Start of Listed entries

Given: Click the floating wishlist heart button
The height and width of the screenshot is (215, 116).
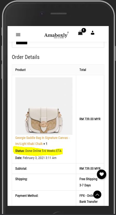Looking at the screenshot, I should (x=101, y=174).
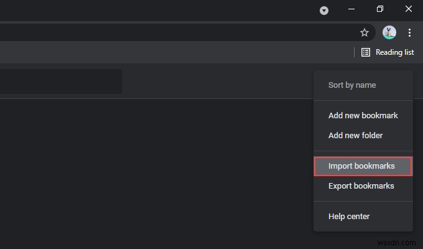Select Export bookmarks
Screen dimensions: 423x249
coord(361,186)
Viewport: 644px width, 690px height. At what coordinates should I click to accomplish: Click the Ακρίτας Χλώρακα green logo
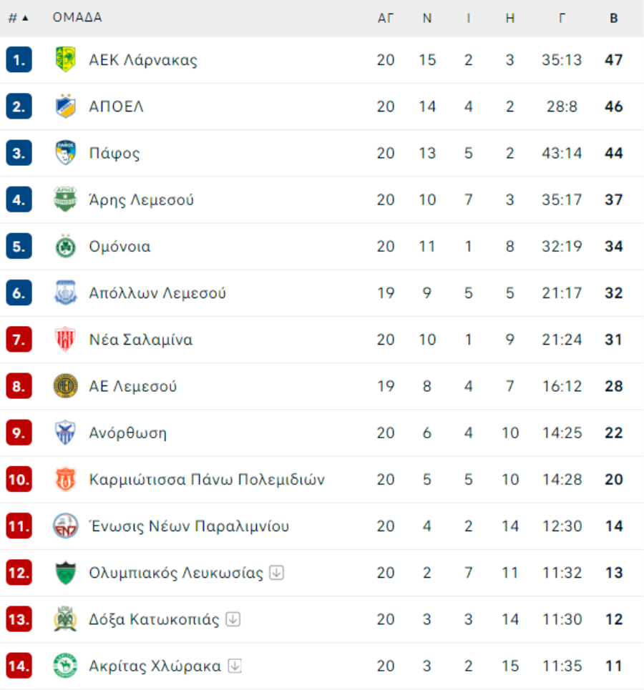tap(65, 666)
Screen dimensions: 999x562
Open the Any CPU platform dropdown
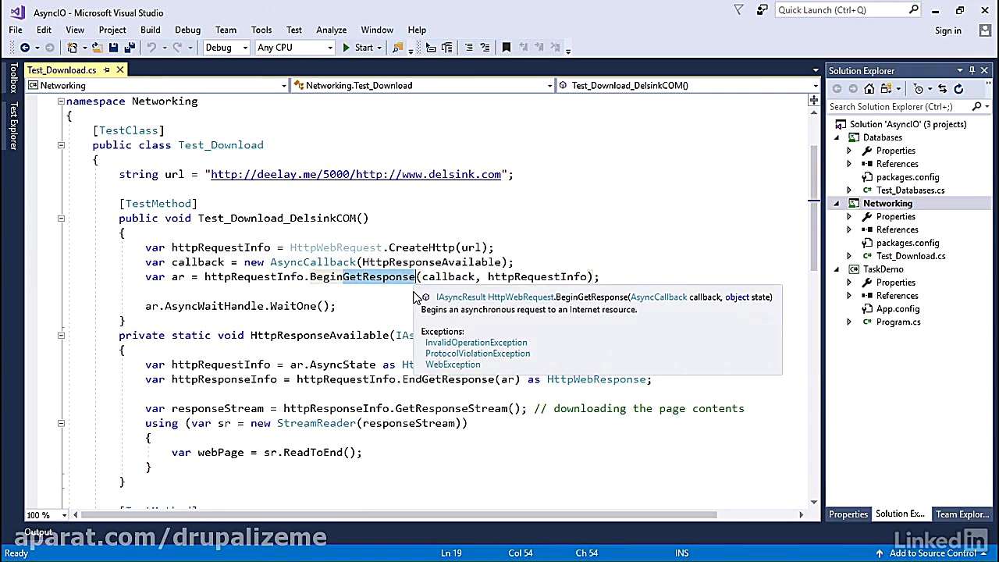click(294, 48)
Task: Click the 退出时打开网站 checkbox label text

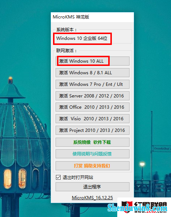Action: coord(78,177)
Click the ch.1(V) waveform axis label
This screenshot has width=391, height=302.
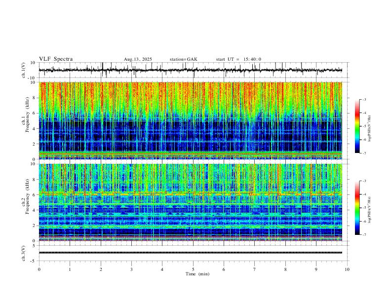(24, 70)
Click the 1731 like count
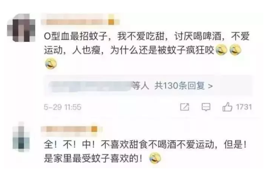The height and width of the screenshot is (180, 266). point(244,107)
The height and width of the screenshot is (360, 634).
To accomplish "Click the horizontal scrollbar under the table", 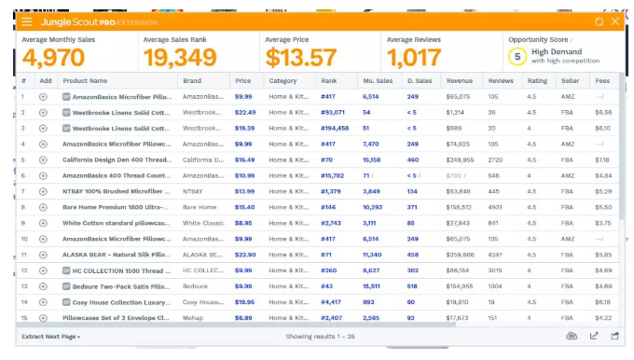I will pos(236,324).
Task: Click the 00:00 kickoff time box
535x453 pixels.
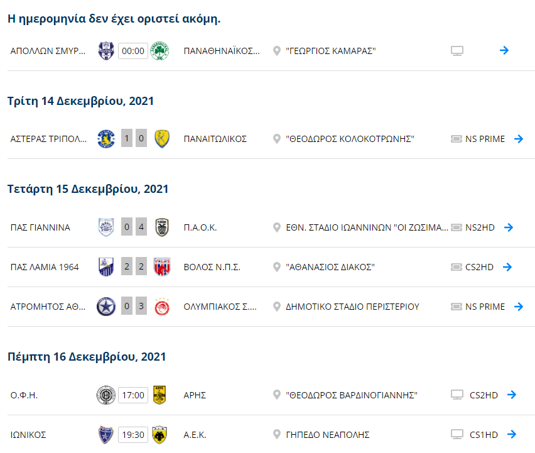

End of Listed entries

Beginning with the line where "Task: Click the 00:00 kickoff time box" appears, transcribe the records above word for word through their last line, and include no pictures.

Task: Click the 00:00 kickoff time box
535x453 pixels.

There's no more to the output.